Helao deploys Hierachical Experimental Laboratory Automation and Orchestration The idea behind this project is that we wanted to deploy active learning to different devices located in our laboratory and to others and even to many instruments running in parallel. To to this we utilized fastAPI, a web framework that allows the facile developement of APIs.
You may find the preprint on chemRxiv here: here
The hdf5 files created during a simulated active learning run both in parallel and sequential instrument operation can be found here
This repository is our developement branch as of the day of publication. If you seek to make changes please do so but this will need permission from some of the contributors.
Materials acceleration platforms (MAPs) operate on the paradigm of integrating combinatorial synthesis, high-throughput characterization, automatic analysis and machine learning. Within these MAPs one or multiple autonomous feedback loops aim to optimize materials for certain functional properties or generate new insights.

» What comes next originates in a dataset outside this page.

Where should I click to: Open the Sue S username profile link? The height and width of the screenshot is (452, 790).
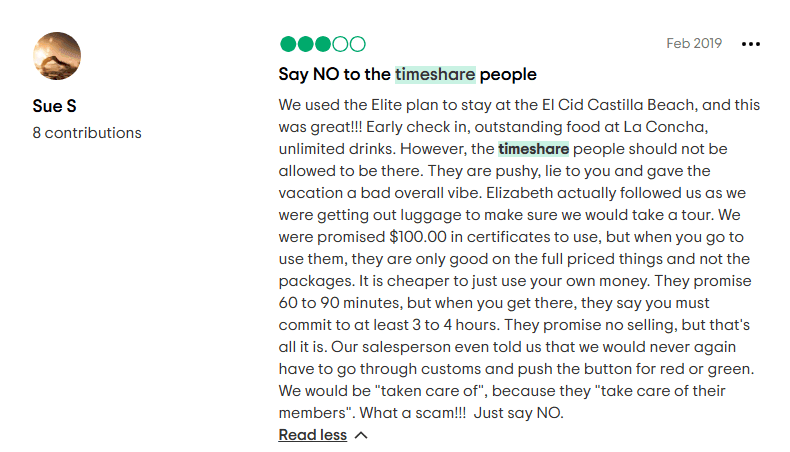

Fundamentally, this necessitates accelerated, but foremost integrated, research actions. Herein, a web based asynchronous protocol to seamlessly integrate research tasks within a hierarchical experimental laboratory automation and orchestration (HELAO) framework is presented. We demonstrate the capability of orchestrating distributed research instruments that may incorporate data from experiments, simulations, and databases. HELAO offers interfacing laboratory hardware and software distributed across several computers and operating systems for executing an experiment, data analysis, provenance tracking, and autonomous planning. Research acceleration in terms of reduction of total experimental time is demonstrated to be close to 2x (in addition to the speedup of active learning of 5-10x depending on active learning metric) by deploying a centrally orchestrated fleet of instruments for a active learning. To the best of our knowledge, HELAO is the only laboratory automation framework with integrated data management capable of running closed loop optimization on multiple instruments and extreme modularity.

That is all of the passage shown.